### AIM
Collect every line of the listing below that contains the string "Instruction", matching case exactly.
━━━━━ MATERIAL TO PROCESS ━━━━━
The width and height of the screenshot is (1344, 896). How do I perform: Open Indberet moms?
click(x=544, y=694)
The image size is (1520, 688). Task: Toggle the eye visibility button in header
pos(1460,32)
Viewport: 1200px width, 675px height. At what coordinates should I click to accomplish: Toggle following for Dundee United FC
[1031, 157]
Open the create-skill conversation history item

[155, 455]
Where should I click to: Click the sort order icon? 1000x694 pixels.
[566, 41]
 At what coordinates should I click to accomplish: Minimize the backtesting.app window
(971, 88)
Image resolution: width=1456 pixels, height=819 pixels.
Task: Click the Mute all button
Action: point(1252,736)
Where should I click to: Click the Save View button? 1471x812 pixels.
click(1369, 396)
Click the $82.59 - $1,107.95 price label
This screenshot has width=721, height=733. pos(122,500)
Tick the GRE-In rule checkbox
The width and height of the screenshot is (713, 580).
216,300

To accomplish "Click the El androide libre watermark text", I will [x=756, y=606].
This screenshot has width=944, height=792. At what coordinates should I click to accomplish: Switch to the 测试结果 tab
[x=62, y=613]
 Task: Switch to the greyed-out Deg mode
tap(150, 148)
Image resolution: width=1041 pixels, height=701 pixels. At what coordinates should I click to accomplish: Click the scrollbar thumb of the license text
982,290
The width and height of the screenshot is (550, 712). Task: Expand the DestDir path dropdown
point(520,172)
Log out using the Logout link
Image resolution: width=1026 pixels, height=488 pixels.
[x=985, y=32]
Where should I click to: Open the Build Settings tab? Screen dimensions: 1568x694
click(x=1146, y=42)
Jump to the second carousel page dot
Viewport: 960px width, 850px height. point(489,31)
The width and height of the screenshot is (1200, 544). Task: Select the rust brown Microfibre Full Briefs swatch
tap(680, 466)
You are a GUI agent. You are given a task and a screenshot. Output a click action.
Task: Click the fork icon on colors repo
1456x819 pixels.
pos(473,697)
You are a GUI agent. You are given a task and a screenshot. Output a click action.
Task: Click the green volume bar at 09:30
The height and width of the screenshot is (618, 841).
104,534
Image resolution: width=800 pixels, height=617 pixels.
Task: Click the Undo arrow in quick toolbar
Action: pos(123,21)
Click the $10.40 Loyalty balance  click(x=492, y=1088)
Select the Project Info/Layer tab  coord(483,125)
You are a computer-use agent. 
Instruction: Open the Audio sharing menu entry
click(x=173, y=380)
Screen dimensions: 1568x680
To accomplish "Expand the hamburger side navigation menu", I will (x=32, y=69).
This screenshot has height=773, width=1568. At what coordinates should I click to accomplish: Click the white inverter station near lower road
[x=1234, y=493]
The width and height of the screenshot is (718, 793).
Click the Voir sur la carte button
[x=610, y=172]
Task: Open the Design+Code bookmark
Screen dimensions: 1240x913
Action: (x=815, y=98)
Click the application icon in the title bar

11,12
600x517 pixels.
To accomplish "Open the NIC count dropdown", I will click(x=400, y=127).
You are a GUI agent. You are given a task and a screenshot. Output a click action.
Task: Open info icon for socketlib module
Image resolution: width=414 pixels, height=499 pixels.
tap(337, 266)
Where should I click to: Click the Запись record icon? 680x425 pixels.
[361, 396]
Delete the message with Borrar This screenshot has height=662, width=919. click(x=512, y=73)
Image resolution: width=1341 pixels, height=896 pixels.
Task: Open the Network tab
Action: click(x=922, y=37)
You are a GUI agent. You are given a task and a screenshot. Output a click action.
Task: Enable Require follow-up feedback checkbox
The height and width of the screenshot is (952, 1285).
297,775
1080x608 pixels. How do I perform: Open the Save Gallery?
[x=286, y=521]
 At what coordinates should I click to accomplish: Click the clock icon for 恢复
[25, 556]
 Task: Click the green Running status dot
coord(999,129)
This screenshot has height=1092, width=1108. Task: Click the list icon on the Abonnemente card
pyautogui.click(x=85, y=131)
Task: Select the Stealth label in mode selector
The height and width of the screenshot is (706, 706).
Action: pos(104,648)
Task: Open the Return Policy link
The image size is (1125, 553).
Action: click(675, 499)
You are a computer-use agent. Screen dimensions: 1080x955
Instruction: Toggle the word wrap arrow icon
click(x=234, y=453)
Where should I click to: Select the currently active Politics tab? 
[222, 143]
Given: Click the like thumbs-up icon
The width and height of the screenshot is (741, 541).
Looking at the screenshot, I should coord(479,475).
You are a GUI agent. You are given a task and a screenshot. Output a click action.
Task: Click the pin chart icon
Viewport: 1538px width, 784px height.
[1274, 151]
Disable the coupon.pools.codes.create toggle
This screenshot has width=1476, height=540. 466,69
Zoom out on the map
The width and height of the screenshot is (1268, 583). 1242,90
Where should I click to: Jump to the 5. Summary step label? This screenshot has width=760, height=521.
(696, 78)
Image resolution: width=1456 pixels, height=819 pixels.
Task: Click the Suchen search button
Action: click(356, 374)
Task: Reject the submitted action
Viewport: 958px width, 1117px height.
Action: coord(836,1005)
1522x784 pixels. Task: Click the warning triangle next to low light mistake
━━━━━
### RESPONSE
Instruction: Open the Audio sharing menu entry
Instruction: Toggle the word wrap arrow icon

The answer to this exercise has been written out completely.